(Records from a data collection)

* * * * * * *

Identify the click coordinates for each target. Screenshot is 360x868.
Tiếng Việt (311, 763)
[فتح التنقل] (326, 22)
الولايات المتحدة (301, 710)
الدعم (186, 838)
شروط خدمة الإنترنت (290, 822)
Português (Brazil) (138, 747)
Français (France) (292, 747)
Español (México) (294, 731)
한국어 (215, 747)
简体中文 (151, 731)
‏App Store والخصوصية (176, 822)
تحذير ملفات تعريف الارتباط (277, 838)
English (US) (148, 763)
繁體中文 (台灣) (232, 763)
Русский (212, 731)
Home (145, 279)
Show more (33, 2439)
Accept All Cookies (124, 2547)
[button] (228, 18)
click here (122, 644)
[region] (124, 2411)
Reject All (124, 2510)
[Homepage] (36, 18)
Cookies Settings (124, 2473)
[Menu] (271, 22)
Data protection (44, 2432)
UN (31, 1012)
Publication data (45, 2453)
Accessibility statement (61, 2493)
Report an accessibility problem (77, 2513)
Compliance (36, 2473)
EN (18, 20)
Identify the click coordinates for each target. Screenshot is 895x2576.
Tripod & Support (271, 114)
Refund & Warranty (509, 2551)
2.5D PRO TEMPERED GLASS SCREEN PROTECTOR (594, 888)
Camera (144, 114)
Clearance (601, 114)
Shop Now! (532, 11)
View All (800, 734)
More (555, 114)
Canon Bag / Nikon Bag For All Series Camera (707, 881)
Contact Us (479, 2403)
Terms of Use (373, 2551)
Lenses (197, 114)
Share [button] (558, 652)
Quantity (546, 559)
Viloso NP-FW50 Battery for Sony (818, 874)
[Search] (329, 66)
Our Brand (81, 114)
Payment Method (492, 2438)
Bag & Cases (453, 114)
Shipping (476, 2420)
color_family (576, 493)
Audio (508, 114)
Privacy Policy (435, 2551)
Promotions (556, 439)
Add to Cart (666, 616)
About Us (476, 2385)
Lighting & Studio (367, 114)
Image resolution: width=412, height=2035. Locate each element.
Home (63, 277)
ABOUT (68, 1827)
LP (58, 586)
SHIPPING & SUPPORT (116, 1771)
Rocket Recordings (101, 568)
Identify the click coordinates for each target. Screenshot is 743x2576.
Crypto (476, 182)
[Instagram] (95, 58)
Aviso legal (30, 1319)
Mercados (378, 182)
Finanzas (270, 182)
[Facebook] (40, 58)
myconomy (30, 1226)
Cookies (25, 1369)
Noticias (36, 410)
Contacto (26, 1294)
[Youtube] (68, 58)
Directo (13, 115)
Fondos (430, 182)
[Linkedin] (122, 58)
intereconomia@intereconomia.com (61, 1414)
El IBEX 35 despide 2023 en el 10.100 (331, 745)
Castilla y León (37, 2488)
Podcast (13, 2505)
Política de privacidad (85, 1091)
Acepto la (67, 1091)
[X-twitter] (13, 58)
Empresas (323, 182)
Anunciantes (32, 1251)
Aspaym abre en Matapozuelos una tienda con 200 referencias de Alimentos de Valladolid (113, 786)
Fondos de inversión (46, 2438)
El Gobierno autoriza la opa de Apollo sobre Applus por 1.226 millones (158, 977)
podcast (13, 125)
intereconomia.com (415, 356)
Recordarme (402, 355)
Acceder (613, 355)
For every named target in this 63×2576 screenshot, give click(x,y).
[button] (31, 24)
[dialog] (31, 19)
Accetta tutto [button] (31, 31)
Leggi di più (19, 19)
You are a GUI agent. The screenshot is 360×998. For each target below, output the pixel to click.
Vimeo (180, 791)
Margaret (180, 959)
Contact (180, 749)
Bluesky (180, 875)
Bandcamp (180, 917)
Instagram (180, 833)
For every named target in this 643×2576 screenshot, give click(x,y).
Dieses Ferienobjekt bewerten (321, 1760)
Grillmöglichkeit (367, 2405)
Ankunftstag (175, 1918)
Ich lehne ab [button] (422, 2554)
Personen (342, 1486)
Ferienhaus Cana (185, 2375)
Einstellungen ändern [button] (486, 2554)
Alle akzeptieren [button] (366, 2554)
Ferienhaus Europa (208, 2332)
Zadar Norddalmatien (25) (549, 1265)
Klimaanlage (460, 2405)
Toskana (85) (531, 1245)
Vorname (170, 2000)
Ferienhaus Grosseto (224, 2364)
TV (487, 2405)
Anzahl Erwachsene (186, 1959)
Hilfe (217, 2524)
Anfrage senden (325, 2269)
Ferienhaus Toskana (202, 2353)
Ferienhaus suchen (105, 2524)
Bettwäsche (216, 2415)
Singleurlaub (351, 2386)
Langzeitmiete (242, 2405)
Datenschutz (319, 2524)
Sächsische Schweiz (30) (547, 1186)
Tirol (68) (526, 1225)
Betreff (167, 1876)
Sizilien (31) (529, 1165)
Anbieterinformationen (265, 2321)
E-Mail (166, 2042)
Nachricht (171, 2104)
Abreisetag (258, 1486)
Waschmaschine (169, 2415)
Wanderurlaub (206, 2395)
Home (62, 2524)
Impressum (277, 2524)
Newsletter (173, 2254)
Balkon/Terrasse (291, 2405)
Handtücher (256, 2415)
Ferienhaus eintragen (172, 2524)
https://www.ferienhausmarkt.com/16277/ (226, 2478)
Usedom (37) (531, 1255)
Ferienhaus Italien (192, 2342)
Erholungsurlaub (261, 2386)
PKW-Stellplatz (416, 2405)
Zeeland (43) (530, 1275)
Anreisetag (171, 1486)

* * * * * * *

Exercise goal: Please report all lines in the entries where "intereconomia" appears.

Result:
intereconomia@intereconomia.com (61, 1414)
intereconomia.com (415, 356)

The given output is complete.